Pour retrouver notre nature ancestrale, Thierry Mugler nous glisse en mains une améthyste : une pierre précieuse synonyme de sagesse, de spiritualité et de sérénité. Le flacon d’Alien, taillé en cabochon, est serti comme un bijou. Les griffes dorées sont acérées, voire agressives. L’ensemble est à la fois étrange et précieux, très  » muglerien « . Le nom est gravé sur la surface lisse du verre, difficilement lisible, on dirait des signes cabalistiques.  » Il faut garder le mystère et la surprise jusqu’au bout, note Vera Strübi. On pourrait imaginer qu’on a trouvé cette pierre en grattant le sable.  »
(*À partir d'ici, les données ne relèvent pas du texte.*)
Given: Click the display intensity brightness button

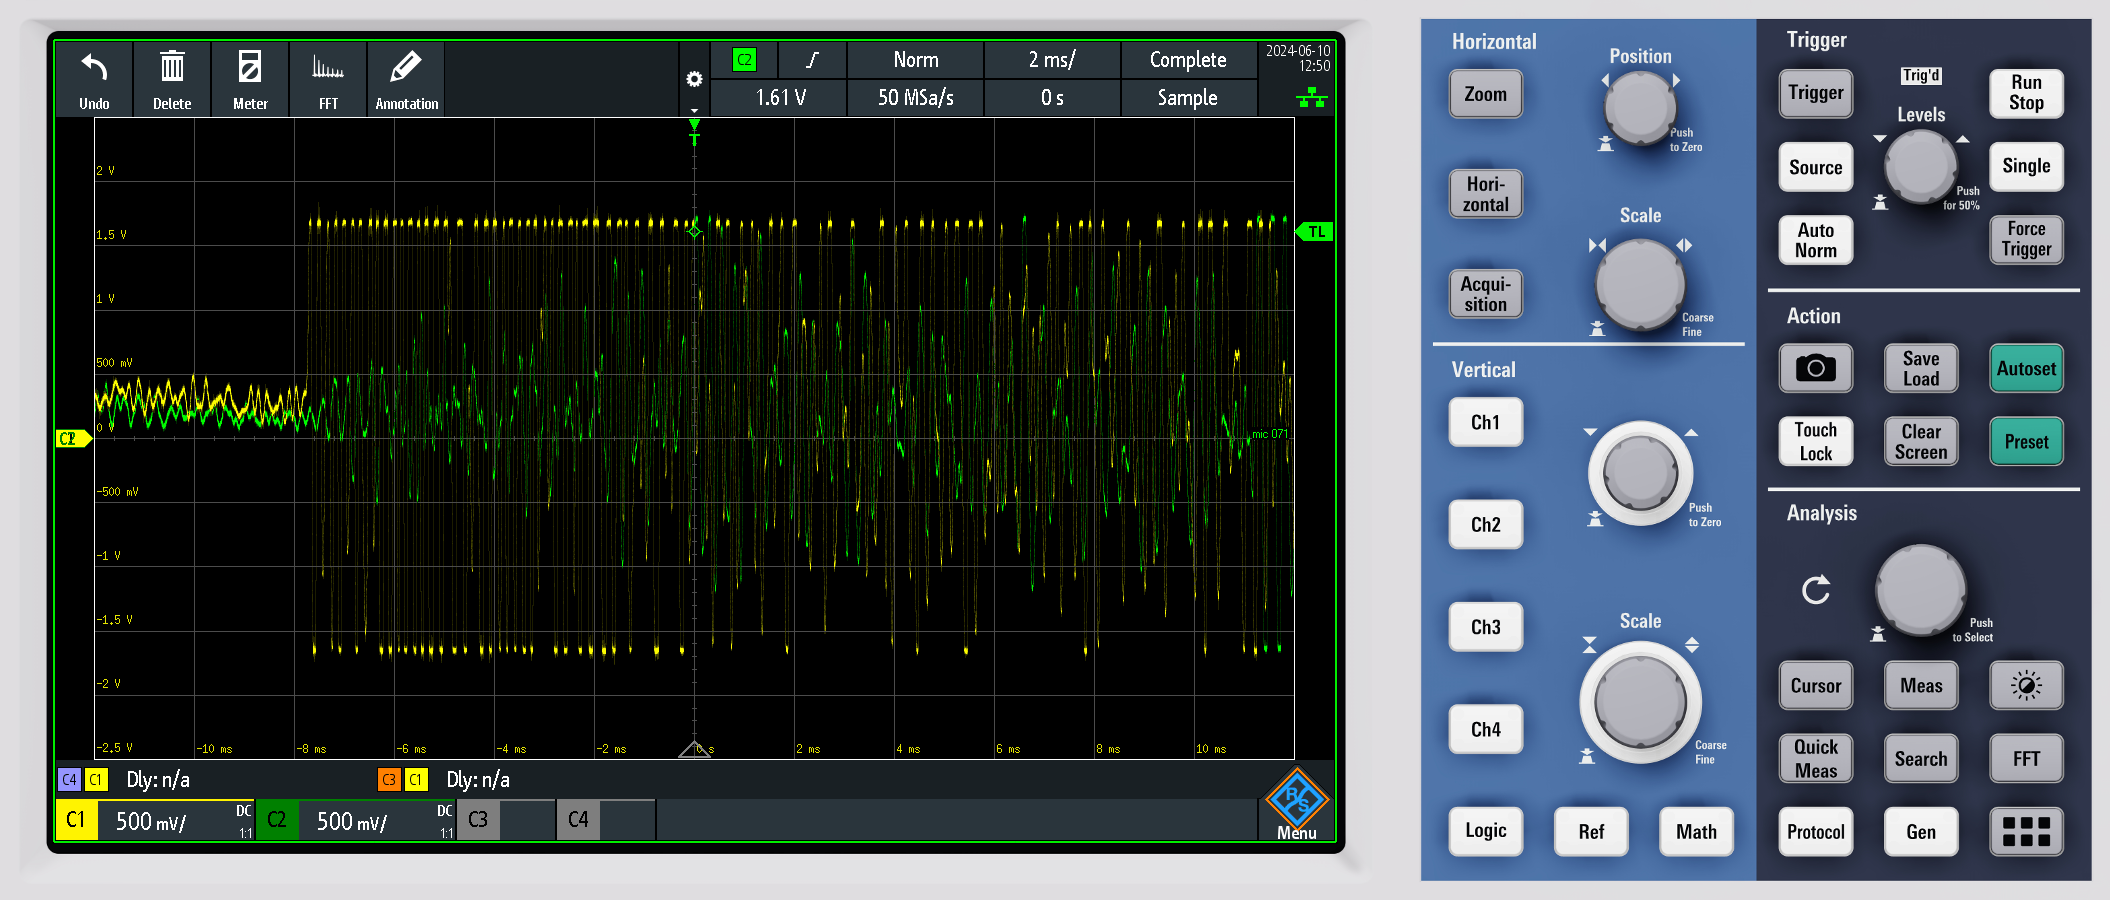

La fragrance, enfin. Thierry Mugler l’a voulue à l’image de la messagère : mystérieuse, joyeuse, féminine et énergisante. Pour la composer, Dominique Ropion et Laurent Bruyère ont pris leur temps : deux ans et demi. L’ambre blanc est en vedette. Avec son odeur  » animale « , de sable et de plage, il est plus subtil et plus transparent que l’ambre gris. Il se mêle et se fond, tout au long de la fragrance avec le cashmeran, une matière boisée suave et moelleuse. Ces deux notes denses et intenses forment la colonne vertébrale du parfum. La tête est joyeuse et pleine d’énergie. Le jasmin Sambac lui donne ce côté agréable et familier, tout en étant différent.  » On aimait cette idée de jasmin Sambac, souffle Vera Strübi. Savez-vous que le jasmin Sambac était cueilli dans l’Antiquité tous les jours pour être offert aux dieux ? »

Tina Baltzer est Alien

Thierry Mugler, très impliqué dans l’univers de ses parfums et dans leur image, a dirigé toute la campagne de communication. Il voulait pour ambassadrice d’Alien une femme singulière, européenne, mais dotée par la nature d’un visage différent des autres, subtilement métissé par d’autres cultures. Son choix s’est porté sur Tina Baltzer, une blonde étrange, issue d’un père allemand et d’une mère coréenne. Mystique et mystérieuse, elle nous salue d’une main tatouée du nom Alien. De l’autre main, elle nous tend le talisman futuriste et intemporel.  » Alien est le premier parfum spirituel du IIIe millénaire, souligne Vera Strübi. Il est l’antithèse d’un parfum de séduction. En l’adoptant, on se fait plaisir à soi-même, on se recharge d’énergie, pour l’irradier ensuite vers les autres. En s’identifiant à la messagère, on devient une autre femme.  »

Alien a été présenté à la presse internationale  » au bout du monde « , quelque part en Afrique, près de la frontière libyenne, à deux pas de l’oasis de Siwa, perdue dans un désert absolu. Dans l’Antiquité, l’oasis avait une grande renommée. Le temple, dédié au dieu Ammon, attirait de nombreux pèlerins. En 331 avant Jésus-Christ, Alexandre le Grand s’est présenté au temple, après une marche éprouvante, pour se faire confirmer, par l’oracle d’Ammon, ses origines divines. Aujourd’hui, le temple n’est qu’une ruine. Mais le village de Siwa, au milieu de l’oasis, existe toujours. Quinze mille personnes y vivent en paix, loin de la fureur du monde. L’éco-lodge Adrere Amellal (Montagne Blanche) a ouvert ses portes, non loin de là, en 2000. Il a été construit près d’une source naturelle qui ne peut alimenter que 40 chambres. Mounir Neamatalla, consultant du gouvernement égyptien pour l’environnement, a souhaité concrétiser un projet hôtelier soucieux de l’environnement et écologique à 100 %. Les petits pavillons, construits avec des matériaux du pays (mélange de boue et de sel, appelé  » kershef « ) s’inspirent des habitations traditionnelles. Il n’y a pas d’électricité. Les repas (délicieux), préparés avec des légumes bio du potager voisin, cuisent lentement dans des fours alimentés par le bois. C’est une expérience unique et extraordinaire. Dans cet espace grandiose où le silence est tellement présent qu’il devient tactile, on ne se lasse pas, la nuit, de contempler le superbe ciel étoilé et d’essayer de déchiffrer leurs mystères. Alors, on croit, effectivement, à une rencontre avec Alien.